BEGIN Given text
Why Is Iron Important For Freediving?

Howdy freedivers, and welcome to this week’s update from our number one furry physiology fanatic, Dr Otter!

 An oft-neglected but essential part of Freediving performance is a good solid diet and today we’ll be looking at some important aspects of nutrition. Specifically, we’ll examine the role of iron in the diet, and look at some ways to ensure you’re getting the right amount.

 No Cyril, not that kind of Iron…

 

 

 

What Makes a Good Diet for Freediving?

 Avid fans of this blog-spot will probably already be familiar with Dr Otter’s approach to the Alkaline Diet which is far and away the most-quoted (and probably the most useful) approach to freediving nutrition. For a full rundown on the physiology behind it, you might want to check out the original article here, but in summary, although there are some issues with the idea of “alkalinising the blood” the alkaline diet is unambiguously good for freediving because:

  1. It promotes a high intake of fruit and vegetables
  2. It decreases the amount of processed food and additives you’ll consume which reduces the “acid load” that the kidneys have to deal with.
  3. It more broadly helps us to focus on nutrition as an important part of performance 
  4. It may help the body to deal more effectively with CO2, but this needs more research.
END Given text
BEGIN Collected data
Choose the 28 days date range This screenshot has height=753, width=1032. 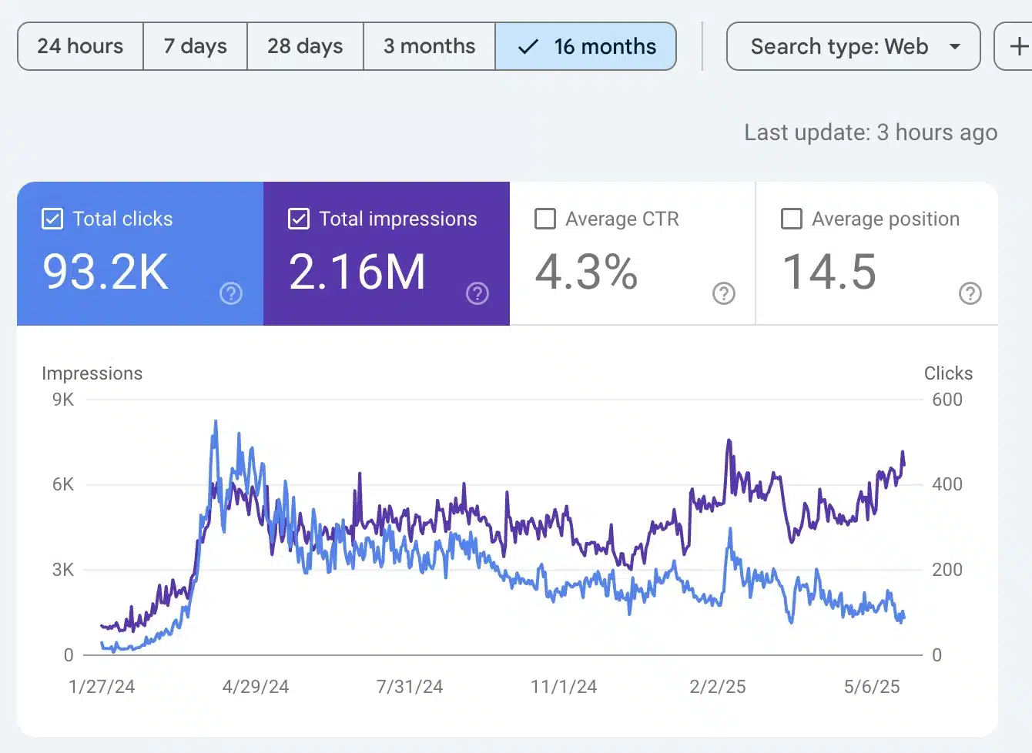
END Collected data
» Problem set:
a. In the freediving nutrition text, rewrite the passage starting with "What Makes a" and going on through "needs more research.", replacing "kidneys" with "liver".
b. According to the freediving nutrition text, which approach is the most-quoted approach to freediving nutrition?
c. Continue the article on iron and freediving from the point where it stops.

» Answers provided:
a.
What Makes a Good Diet for Freediving?

 Avid fans of this blog-spot will probably already be familiar with Dr Otter’s approach to the Alkaline Diet which is far and away the most-quoted (and probably the most useful) approach to freediving nutrition. For a full rundown on the physiology behind it, you might want to check out the original article here, but in summary, although there are some issues with the idea of “alkalinising the blood” the alkaline diet is unambiguously good for freediving because:

  1. It promotes a high intake of fruit and vegetables
  2. It decreases the amount of processed food and additives you’ll consume which reduces the “acid load” that the liver have to deal with.
  3. It more broadly helps us to focus on nutrition as an important part of performance 
  4. It may help the body to deal more effectively with CO2, but this needs more research.

b. The Alkaline Diet.

c.
 One thing that an Alkaline diet won’t necessarily do for you, however, is help you get enough iron which, as we’ll see below, might end up being a bit of a problem…

 

Why is Iron Important for Freediving?

 Again, this is a question that Dr Otter has tackled before, as part of our extended series on static breath-hold. You can find the relevant article here. In short, though, Iron is an essential component of Haemoglobin which, as most of you will already know, is the protein in Red Blood Cells which carries oxygen, and Myoglobin, which does the same thing but in muscles.

 At the atomic scale, haemoglobin looks something like this:

You can see the haem - that is, iron containing - groups in green. There are four of them. Simply put, the more haemoglobin you have in your blood, the more oxygen you can carry, and you can’t make haemoglobin at all without iron. If you’re anaemic (that is, you’ve got too little haemoglobin in your blood) you’ll definitely struggle to hold your breath as long as the next guy. And the leading cause of anaemia? You guessed it - iron deficiency - it’s as simple as that.

  

Will Eating More Iron Increase the Amount of Haemoglobin in my Blood?

 This, unfortunately, is a much more difficult question. Here’s a diagram that shows how iron is absorbed utilised in the body:

 

 

 

As you can see, iron is absorbed from the gut and the majority of it is indeed contained in haemoglobin. You’ll also notice, though, that a lot of other cells, including those in the bone marrow, take up iron. This means that taking in more iron doesn’t necessarily mean you’ll get more haemoglobin. You could end up with more of other cell types - or indeed free iron in the blood instead.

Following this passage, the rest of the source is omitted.